No Brasil, as fake news não são propriamente uma novidade. Nas campanhas eleitorais, sempre houve a difusão de notícias falsas. Por exemplo, em várias eleições presidenciais, o PT afirmou que, caso o PSDB saísse vencedor das urnas, o candidato tucano iria acabar com o programa Bolsa Família. Nesta eleição, a questão das fake news voltou à tona, com discussões voltadas mais especificamente para o compartilhamento de notícias por meio do aplicativo WhatsApp.

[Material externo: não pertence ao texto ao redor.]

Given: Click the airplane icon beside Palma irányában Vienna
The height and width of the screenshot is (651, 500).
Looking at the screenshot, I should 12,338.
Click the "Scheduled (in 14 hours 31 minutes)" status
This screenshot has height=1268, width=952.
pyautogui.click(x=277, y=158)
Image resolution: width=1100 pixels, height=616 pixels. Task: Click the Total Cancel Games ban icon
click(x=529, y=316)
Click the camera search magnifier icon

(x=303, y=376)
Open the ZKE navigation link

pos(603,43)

Antes do início da campanha eleitoral, o Tribunal Superior Eleitoral (TSE) prometeu uma rigorosa ação contra as fake news, com a instalação de grupos de trabalho e comitês para o tema. Em junho, o então presidente do TSE, ministro Luiz Fux, tranquilizou a população dizendo que a Justiça eleitoral iria “remover imediatamente” notícias falsas que se espalhassem pelo País e fossem abusivas. Também foi anunciado que dez partidos políticos haviam se comprometido com a manutenção de um ambiente eleitoral “imune de disseminação de notícias falsas” e que Google e Facebook haviam se prontificado a tirar do ar conteúdos falsos a partir de notificação do TSE. Em agosto, o ministro Fux chegou a afirmar que, em razão da atuação do TSE, “falar que pode haver fake news já é uma fake news”.

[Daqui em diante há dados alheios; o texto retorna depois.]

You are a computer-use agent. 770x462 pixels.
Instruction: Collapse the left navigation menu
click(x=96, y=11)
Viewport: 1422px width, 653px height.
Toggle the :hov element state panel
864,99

Mais recentemente, a atual presidente do TSE, ministra Rosa Weber, foi um pouco mais contida ao se referir ao combate contra as notícias falsas, reconhecendo que o problema ultrapassa as possibilidades da Justiça eleitoral. “Se tiverem a solução para que se evitem ou se coíbam fake news, nos apresentem. Nós ainda não descobrimos o milagre”, disse a ministra Rosa Weber.
Tem toda razão a presidente do TSE. A rigor, o poder público não pode se arvorar o papel de árbitro das notícias. Esse é um aspecto da vida pública que, quanto menos regulado, melhor. Uma vez que não cabe ao Estado definir o que é verdadeiro e o que é falso em termos de informação, também não lhe cabe ser censor sobre o que deve e o que não deve circular, sobre o que pode e o que não pode ser compartilhado pelos cidadãos. Cada indivíduo, quando e se sentir-se ofendido, que procure a Justiça e faça uso das leis que protegem sua integridade.

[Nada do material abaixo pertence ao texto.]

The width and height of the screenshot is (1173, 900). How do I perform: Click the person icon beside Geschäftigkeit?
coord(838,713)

O respeito às liberdades fundamentais impõe sérias restrições à atuação de um Estado Democrático de Direito. Ele não é o gestor da informação, e muito menos gestor da “verdade”. Numa sociedade livre, a informação deve ser livre. Como disse a ministra Rosa Weber, “sem imprensa livre não há democracia”.
Por óbvio, o exercício da liberdade de expressão e de comunicação não é uma autorização para caluniar, injuriar ou difamar. O Código Penal fixa penas para tais ações. Mas é precisamente esse o âmbito da atuação estatal na esfera da comunicação - punir os abusos, e não ser censor.
Além de ilusória, a suposição de que a Justiça coíba todas as fake newsconfigura uma descabida pretensão, já que seria dar ao Estado um poder sobre os indivíduos e a população que ele não tem. O espaço da informação é necessariamente livre. Logicamente, isso traz riscos. É penoso, por exemplo, ver como pessoas instruídas compartilham supostas “notícias” sem o mínimo senso crítico, repassando para familiares e amigos informações distorcidas e manipuladas, quando não inteiramente falsas.
A liberdade de informação e de expressão tem seus riscos e acarreta vulnerabilidades nos mais diversos âmbitos - não apenas no processo eleitoral. Mas o reconhecimento dessa realidade não é de forma alguma motivo para pedir que o Estado ultrapasse as suas competências e entre em seara própria das liberdades individuais e políticas. Os riscos da liberdade não devem conduzir à supressão da liberdade. O caminho é sempre apostar na liberdade, também como espaço de aprendizagem e de maturidade. O Estado é servidor do indivíduo, não seu tutor.